This paper first reviews some of the representative past work which demonstrates the close connections between language and robotics, and then proceeds to describe a method to enable robots to receive complex natural language commands and carry out the respective actions accordingly. This research will contribute to human-like next generation AI.

2 Review of Relevant Work

Recent work in NLP focuses more on the “processing” aspect of natural language rather than addresses the issue of “understanding” [4,5,6,7]. E.g., a machine translation could output a string of words given another string of words in another language, but it does not really “understand” what they mean, nor perhaps does it really matter as far as the task is concerned. However, there has also not been many attempts in trying to define what “understanding” really entails. Ho and Wang [9] attempts to clarify what “understanding” really entails and in the subsequent discussions we will demonstrate that the process discussed not only clarifies what “understanding” really entails, it also provides an NLU framework for robots to receive complex natural language commands and act on them accordingly.

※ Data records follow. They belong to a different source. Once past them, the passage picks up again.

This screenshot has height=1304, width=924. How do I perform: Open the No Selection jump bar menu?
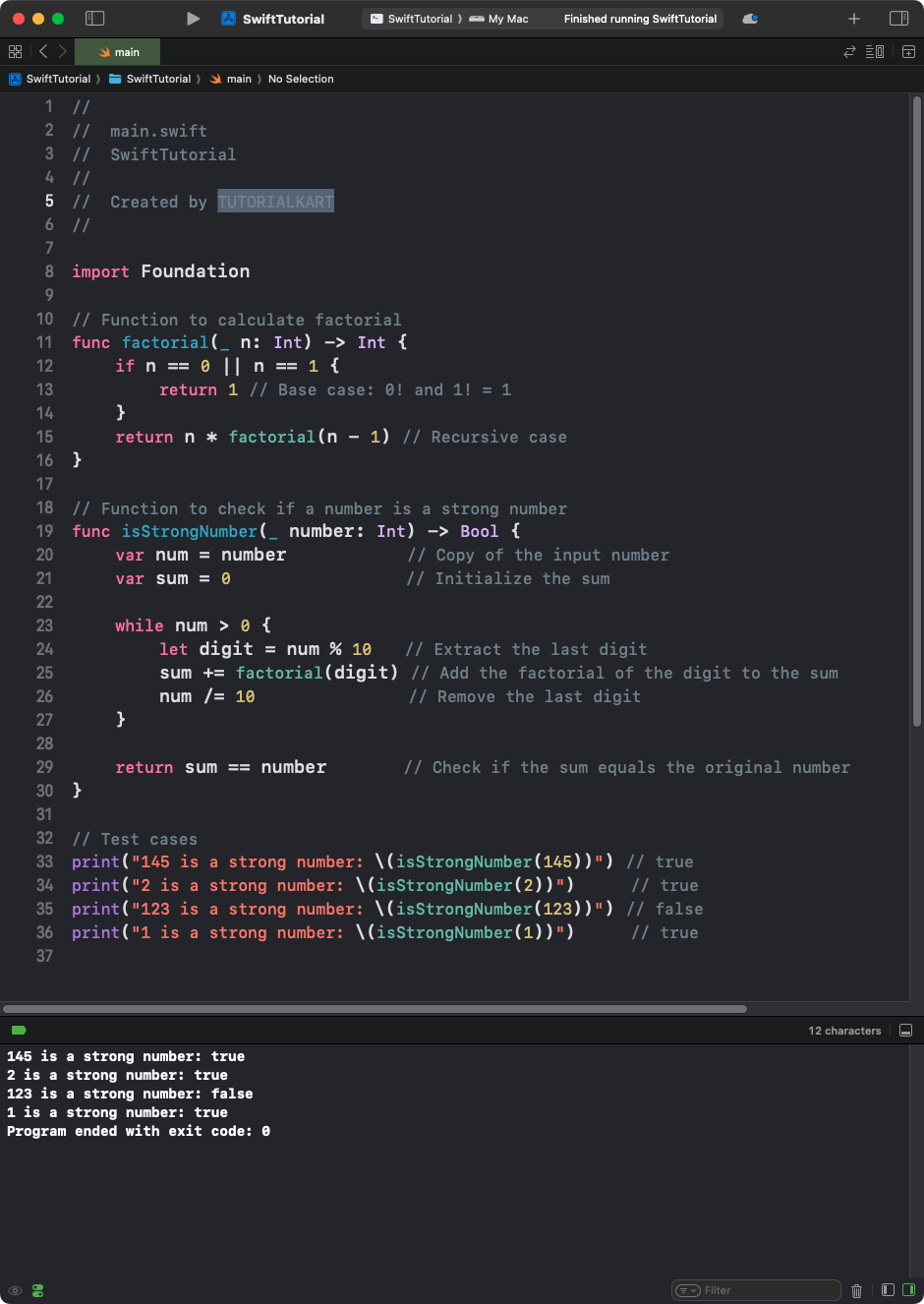pos(301,79)
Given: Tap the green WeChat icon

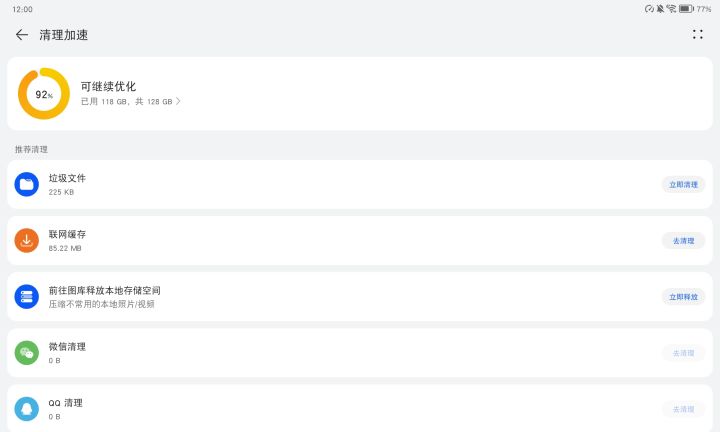Looking at the screenshot, I should (x=27, y=353).
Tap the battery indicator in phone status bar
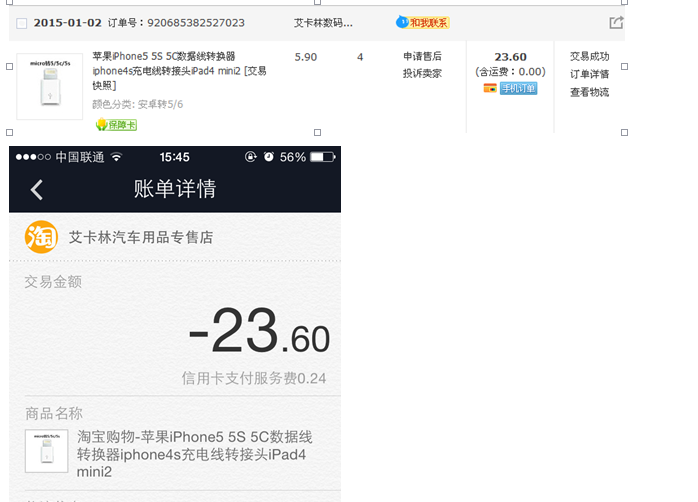This screenshot has width=698, height=502. tap(322, 157)
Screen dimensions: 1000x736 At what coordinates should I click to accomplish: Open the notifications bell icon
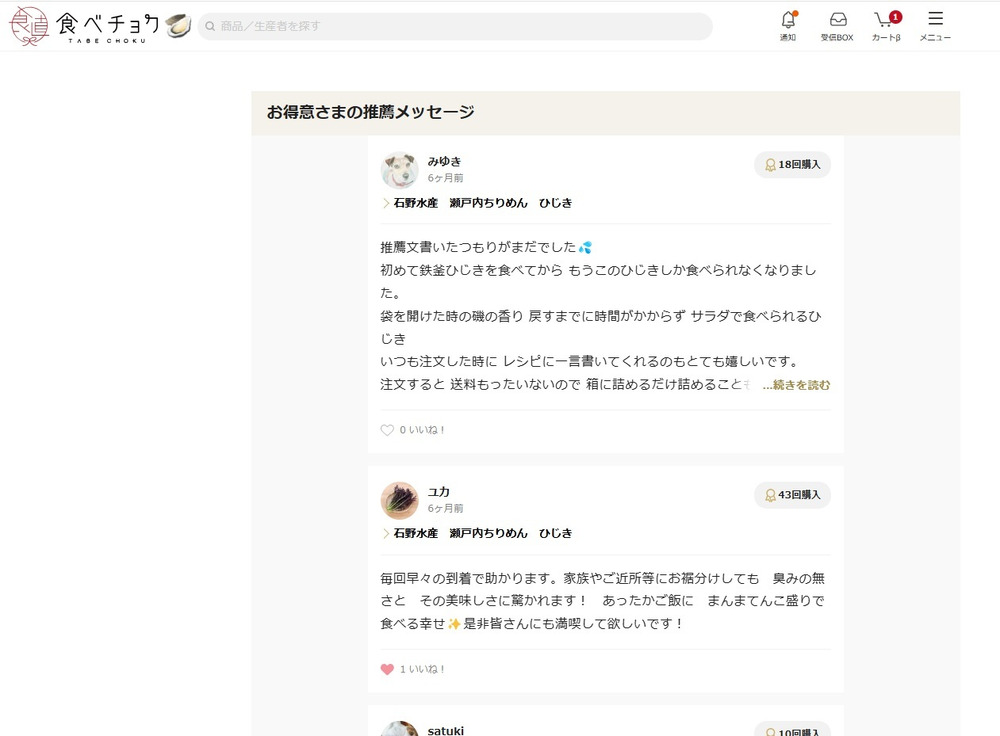[x=788, y=20]
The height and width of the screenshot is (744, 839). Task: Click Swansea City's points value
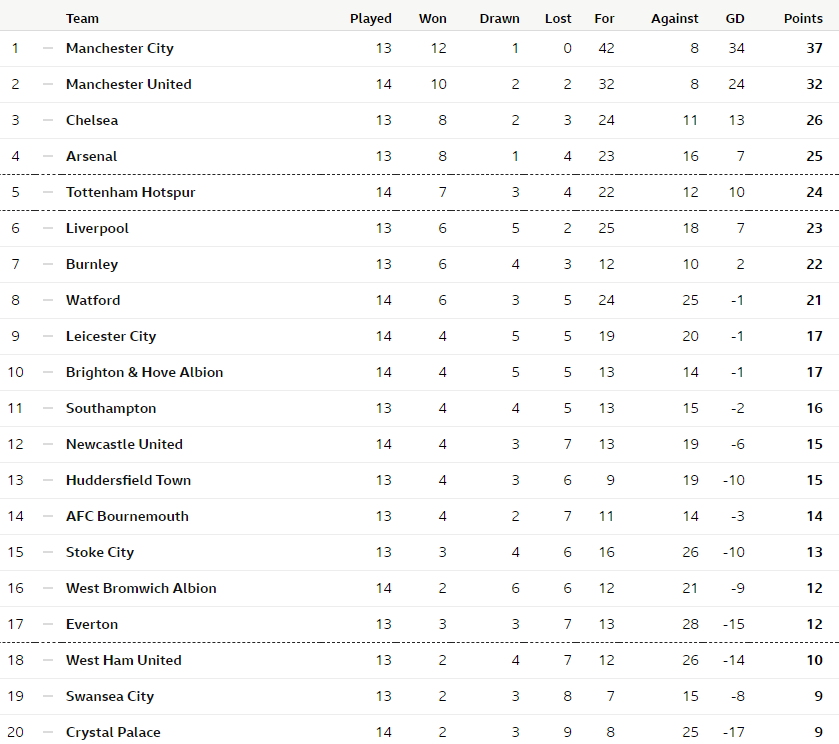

One of the earliest works relevant to NLU is Winograd’s SHRUDLU system, conceived in 1973 [8]. Figure 1 shows a “toy-world” used in the system. The system basically involves a user typing in a series of commands and the system would answer some questions, or through a robotic arm, would carry out a series of actions accordingly. Thus, from the outset, language and robotics are intertwined in this paradigm of NLU. It is almost like Winograd is declaring “understanding is understanding how to act.”

Fig. 1.
figure 1

Winograd’s SHRUDLU system [8].

Issues of ambiguous reference are resolved through some built-in heuristics as well as clarifications requested by the system to the human user giving the commands. For example, as shown in the figure, it uses heuristics to determine what “it” refers to in one sentence and which block is being referred to in another sentence.

SHRUDLU suffered from the issue of scalability. At that time (the 70’s) there was no machine learning or computer vision to assist in learning rules, say, for mapping between words and their referents in the real world, and hence the knowledge used had to be hand-coded. However, today there are systems that can achieve both the learning and word referents as well as the grammatical rules is possible concurrently [10].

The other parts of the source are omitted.